Departments of Biomedicine of Developmental Age (M.F.F., L.P., M.C., L.G., G.C.D.V., L.C.) and Human Anatomy and Histology (G.B., S.C., M.G.) and Department of Internal Medicine and Public Medicine (M.D., L.A.), Section of Rheumatology, University of Bari, 70100 Bari, Italy

Address all correspondence and requests for reprints to: Maria Felicia Faienza, M.D., Ph.D., Department of Biomedicine of Developmental Age, University of Bari, Bari, Italy, Piazza G. Cesare, 11, 70100 Bari, Italy. E-mail: mf.faienza{at}endobiomol.uniba.it.

Context: Children with 21-hydroxylase deficiency (21-OHD) need chronic glucocorticoid (cGC) therapy to replace congenital deficit of cortisol synthesis. cGC therapy is the most frequent and severe form of drug-induced osteoporosis, and different mechanisms have been proposed to explain its pathogenesis.

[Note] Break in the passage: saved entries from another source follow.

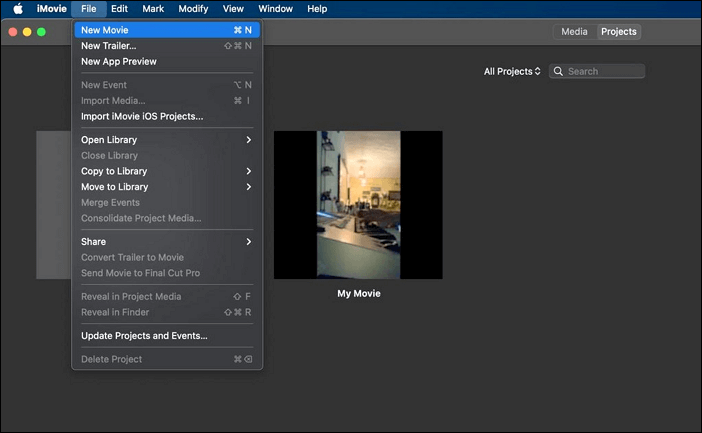The width and height of the screenshot is (702, 433).
Task: Expand Move to Library submenu arrow
Action: tap(248, 187)
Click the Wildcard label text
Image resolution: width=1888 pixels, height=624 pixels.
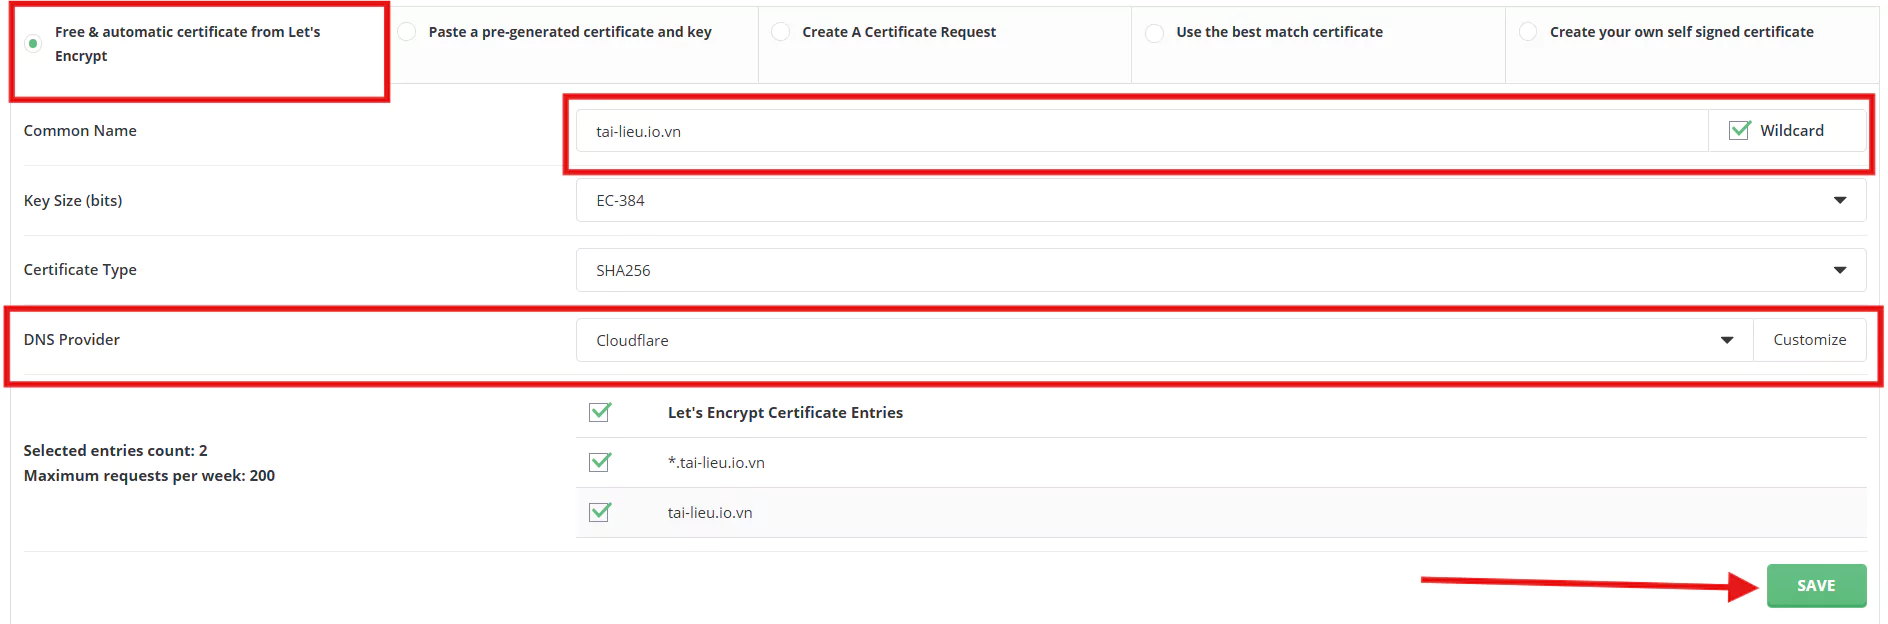[1792, 131]
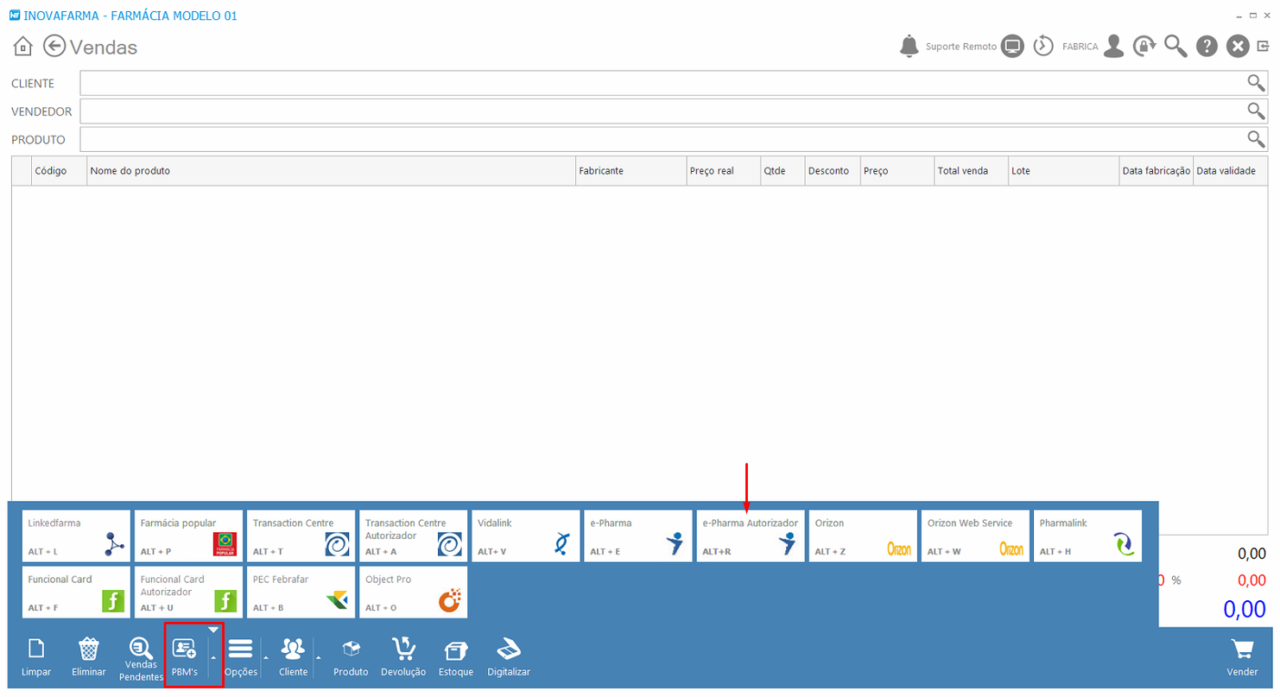This screenshot has width=1280, height=697.
Task: Expand the Cliente dropdown arrow
Action: pyautogui.click(x=318, y=657)
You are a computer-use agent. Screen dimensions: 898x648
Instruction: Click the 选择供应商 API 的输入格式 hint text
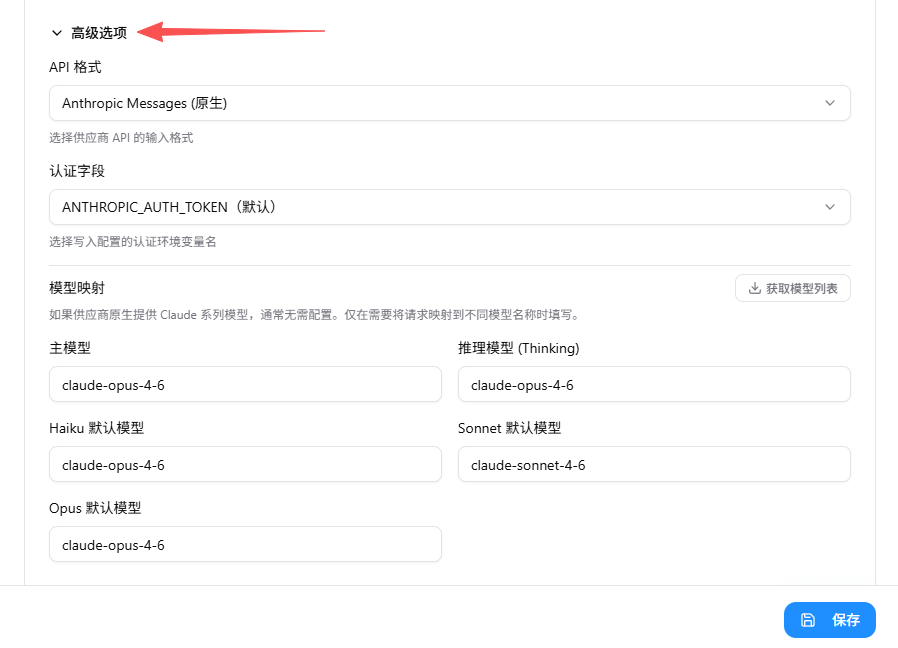pyautogui.click(x=121, y=138)
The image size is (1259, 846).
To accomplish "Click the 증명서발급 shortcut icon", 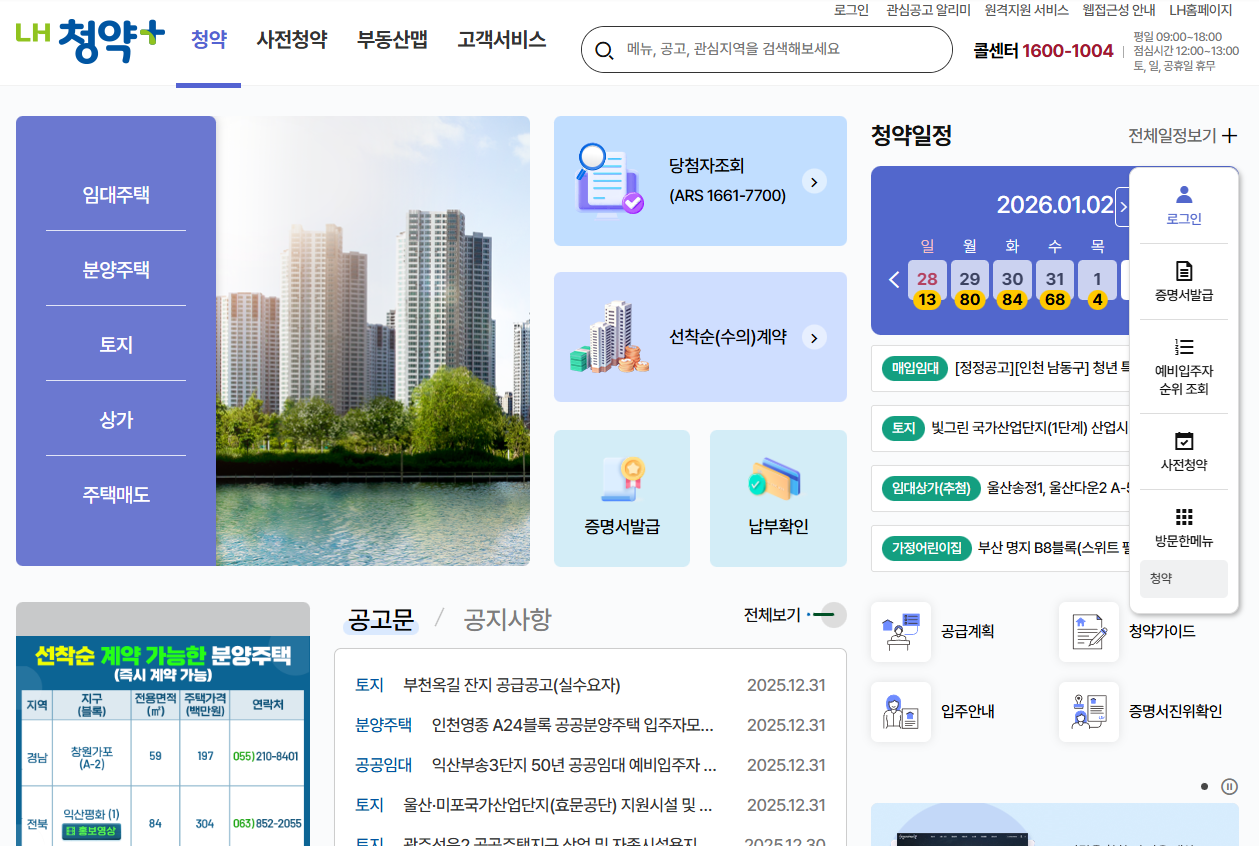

Objective: We investigated the osteoclastogenic potential of peripheral blood mononuclear cells (PBMCs) from 18 children with 21-OHD on cGC therapy and 25 controls who never received GCs. We also evaluated the presence of circulating osteoclast precursors (OCPs) and the role of T cells in osteoclast formation.

Results: Spontaneous osteoclastogenesis, without adding macrophage-colony stimulating factor and receptor activator of nuclear factor-B ligand (RANKL), and significantly higher osteoclasts resorption activity occurred in 21-OHD patients. Conversely, macrophage-colony stimulating factor and RANKL were essential to trigger and sustain osteoclastogenesis in controls. Furthermore, in 21-OHD patients, we identified a significant percentage of CD11b-CD51/CD61 and CD51/61-RANK-positive cells, which are OCPs strongly committed. Additionally, we demonstrated a T cell-dependent osteoclastogenesis from 21-OHD patients’ PBMCs. T cells from patients expressed high levels of RANKL and low levels of osteoprotegerin (OPG) with respect to controls. Moreover, 21-OHD patients had higher soluble RANKL and lower OPG serum levels compared with controls; thus, soluble RANKL to OPG ratio was significantly higher in patients than controls.

Conclusions: The present study showed for the first time a high osteoclastogenic potential of PBMCs from 21-OHD patients on cGC therapy. This spontaneous osteoclastogenesis seems to be supported by both the presence of circulating OCPs and factors released by T cells.